Tarefa ->
No texto sobre o uso do celular, que idade tem Maria Isabela, filha de Verônica Galvão?

Texto do exercício ->
________________
No sofá da sala, na mesa da cozinha, na cama, no banheiro, nas rodas de conversa, em eventos sociais ou até mesmo em momentos improváveis — o celular está sempre presente na vida e na rotina das pessoas. As histórias rolam, os vídeos passam, o jogo continua, as notificações chegam uma atrás da outra e os olhos se perdem no brilho dos dispositivos, enquanto o mundo ao redor parece ficar em segundo plano. 

As interações presenciais perdem espaços para engajamentos virtuais, e o tempo diante das telas vai passando quase sem ser percebido. Para crianças e adolescentes – geração Z, nascidos no final dos anos 1990 e meados dos anos de 2010 – a situação é ainda mais crítica, pois, muitas vezes, esses hábitos começam, ainda, nos primeiros anos da infância e levanta preocupações sobre os impactos no desenvolvimento cognitivo, no âmbito comportamental e, acima de tudo, na saúde psíquica.

A dona de casa, Verônica Galvão, percebeu que a filha, Maria Isabela, de 14 anos, estava utilizando telas mais do que o normal. O auge foi quando a menina passou a ser afetada na escola, com reflexo direto nas notas adicionadas ao boletim. “O tempo excessivo no celular estava prejudicando os estudos dela, tirando o foco e causando desconcentração”, afirmou.
________________
Dados fornecidos ->
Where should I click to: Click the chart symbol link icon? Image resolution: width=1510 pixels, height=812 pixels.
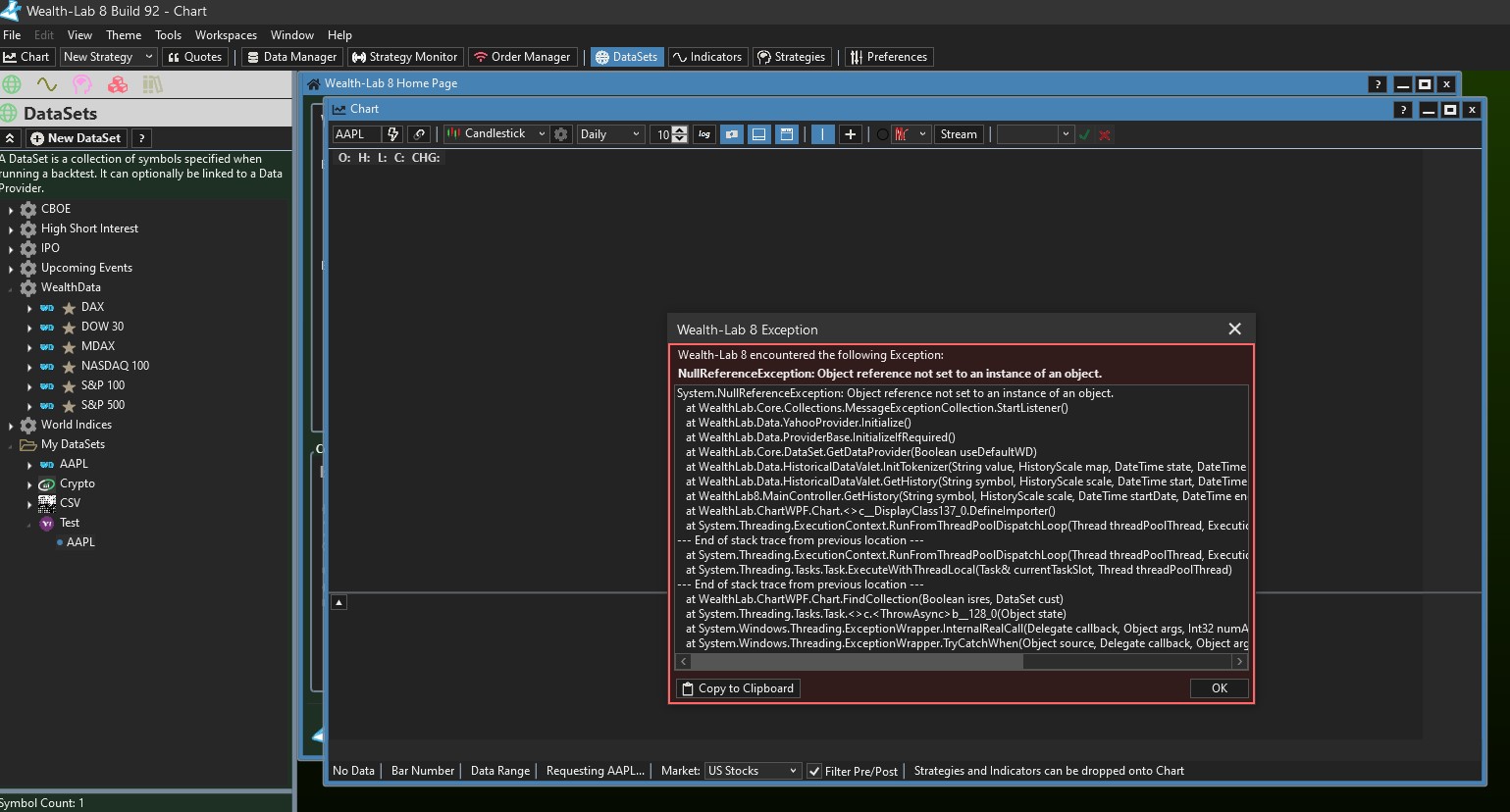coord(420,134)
________________
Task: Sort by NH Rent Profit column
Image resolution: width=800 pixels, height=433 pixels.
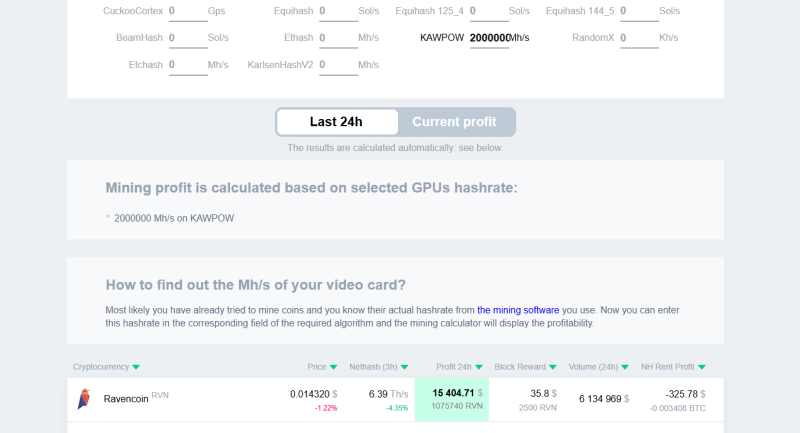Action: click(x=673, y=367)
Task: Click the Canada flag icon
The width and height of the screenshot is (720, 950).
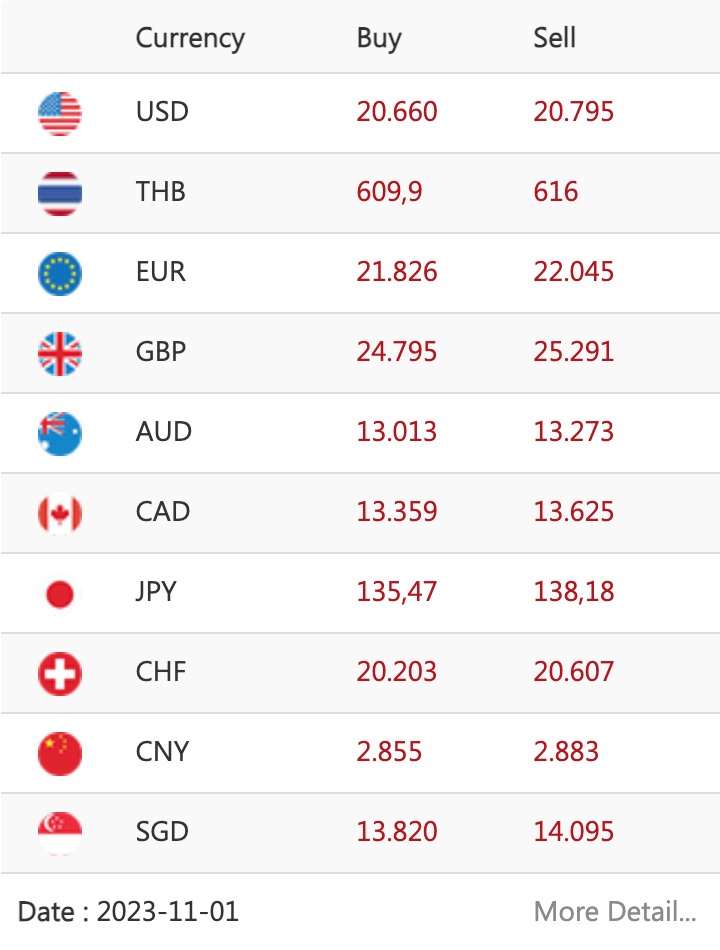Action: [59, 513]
________________
Resposta ->
14 anos.